Healthcare: Japan's excellent system - but beware the free market

When I first arrived in Japan in 1950, it was not a very clean country. There was a lot of rubbish in the streets and people littered freely on the trains and buses. In the hospitals nursing care was limited, so in-patients were fed and washed by a relative or hired help, who slept on a futon on the floor next to the bed. Hygiene was not always up to par, especially at private clinics. I recall with revulsion the conditions at our local GP's consulting room in Nishinomiya near Osaka, where the floor was littered with the soiled bandages of numerous patients.

Half a century later Japan is exemplary for its spotless public spaces. The trains, town halls, schools and museums, not to mention the great department stores and shopping arcades - are all free from litter. Even the streets are clean and well-swept, with hardly a tossed beer can or dog's turd in sight. And this despite the scarcity of waste disposal facilities, most of which were removed after the Aum sarin gas attacks in the Tokyo subways in the mid-1990s, when rubbish bins were used to conceal their nefarious weapons.

Today's hospitals are especially praiseworthy for their high sanitary standards and efficient administration. Medical attention for both in- and outpatients is readily available - not counting the usual patience needed to await your turn - and judging by my recent, extensive experience in Tokyo, the quality of nursing care is equally commendable. Japan's healthcare system represents an enviable accomplishment of both professional organization and social discipline, evidently achieved during the post-war, democratic era - rather than being an aspect of traditional Japanese society.

AVAILABLE DATA –
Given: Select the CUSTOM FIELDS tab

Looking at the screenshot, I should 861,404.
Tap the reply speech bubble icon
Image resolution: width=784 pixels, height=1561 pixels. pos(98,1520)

WHAT YOU NEED TO DO – Copy the stretch of the Japan healthcare article that opens with "When I first" and closes with "of numerous patients.", swapping "rubbish" for "trash". The data has no connection to the Japan healthcare article.

SOLUTION TO THIS PROBLEM –
When I first arrived in Japan in 1950, it was not a very clean country. There was a lot of trash in the streets and people littered freely on the trains and buses. In the hospitals nursing care was limited, so in-patients were fed and washed by a relative or hired help, who slept on a futon on the floor next to the bed. Hygiene was not always up to par, especially at private clinics. I recall with revulsion the conditions at our local GP's consulting room in Nishinomiya near Osaka, where the floor was littered with the soiled bandages of numerous patients.